*Stored data*:
******************************

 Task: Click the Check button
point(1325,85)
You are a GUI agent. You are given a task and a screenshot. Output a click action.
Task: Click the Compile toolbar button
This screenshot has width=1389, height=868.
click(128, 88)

******************************

All of the data needs to be reproduced exactly, with no line missing.

 Task: Click the Check button
point(1325,85)
You are a GUI agent. You are given a task and a screenshot. Output a click action.
Task: Click the Compile toolbar button
This screenshot has width=1389, height=868.
click(128, 88)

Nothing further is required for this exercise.